Tatiana Ilyina: "Our grand challenge is to reduce uncertainties in quantification of the carbon feedbacks in the climate system. We aim at addressing some very specific questions, such as: What is the role of the Southern Ocean in controlling the strength and variations of the ocean carbon sinks? Or, how do processes of CO2 fertilization and nutrient limitation affect the efficiency of the land carbon sink?"

Background

The land and ocean biogeochemical cycles are key components of the Earth´s climate system. The fluxes of many greenhouse gases and aerosol precursors are controlled by biogeochemical and physical processes. They are sensitive to changes in climate and atmospheric composition. Most importantly, biogeochemical processes control atmospheric concentrations of the main greenhouse gases (carbon dioxide (CO2), methane (CH4) and nitrogen oxide (N2O)). Plants, soils and permafrost together contain at least five times as much carbon as the atmosphere. The global ocean contains at least fifty times more carbon than the atmosphere. Based on the 2015 Global Carbon Budget estimates, since 1870, CO2 emissions from fossil fuel combustion have released about 400+20 Gigatonnes carbon (GtC) to the atmosphere; land use change is estimated to have released an additional 145±50 GtC. Of these cumulative anthropogenic CO2 emissions, 230±5 GtC have accumulated in the atmosphere. The ocean and the land ecosystems have taken up 155±20 GtC and 160±60 GtC, respectively. Land and oceans are hence absorbing around half of the carbon emitted from human activity, significantly mitigating the buildup of CO2 in the atmosphere and climate change. In the absence of these carbon sinks, current atmospheric CO2 would already be about twice the pre-industrial CO2 concentration, with an associated global warming likely above 2°C. However, substantial uncertainty remains about the magnitude of these carbon sinks and how they currently operate. Furthermore it is not well known whether they will continue to be as effective under climate change.

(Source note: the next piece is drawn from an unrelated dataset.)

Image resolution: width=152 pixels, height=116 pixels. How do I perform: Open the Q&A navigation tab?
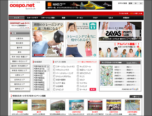(111, 18)
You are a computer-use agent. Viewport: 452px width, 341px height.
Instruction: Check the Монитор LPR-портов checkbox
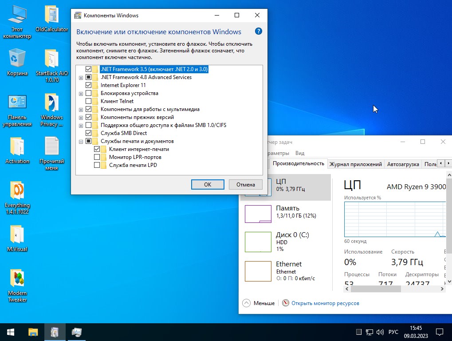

When climate models first included climate-carbon cycle feedbacks, they indicated the potential for these carbon sinks to be significantly weakened under global warming, accelerating atmospheric CO2 increases and hence global warming over the 21st century. The inter-comparison of first-generation coupled climate-carbon cycle models (C4MIP) showed carbon cycle feedbacks to be a key uncertainty in climate projections, of similar importance as uncertainty arising from physical feedbacks. The CMIP5 Earth system model simulations assessed in the Assessment Report 5 of the Intergovernmental Panel on Climate Change (IPCC) still showed significant uncertainty, particularly for the land components.

For the land carbon sink, large uncertainties remain about future fluxes from tropical ecosystems, about the possible fluxes of CO2 and CH4 from thawing permafrost and wetlands, and about the current and future role of nutrients as growth-limiting factors. As for the ocean carbon sink, the Southern Ocean is the key player in global uptake of anthropogenic carbon. Yet the strength of this important ocean sink and its response to climate change and variability are still poorly assessed and represented in ESMs. Limitations in the understanding of the carbon sinks have crucial implications for climate policy, such as the estimate of the remaining CO2 emissions compatible with a global warming target of 2°C (or 1,5°C as proposed at the Conference of the Parties (COP) 21 in Paris).

Research Initiatives and Coordination

The Grand Challenge project will over the next 5-10 years address the three key guiding questions with four research initiatives. The kick-off-meeting will take place in Hamburg from 21-22 November 2016.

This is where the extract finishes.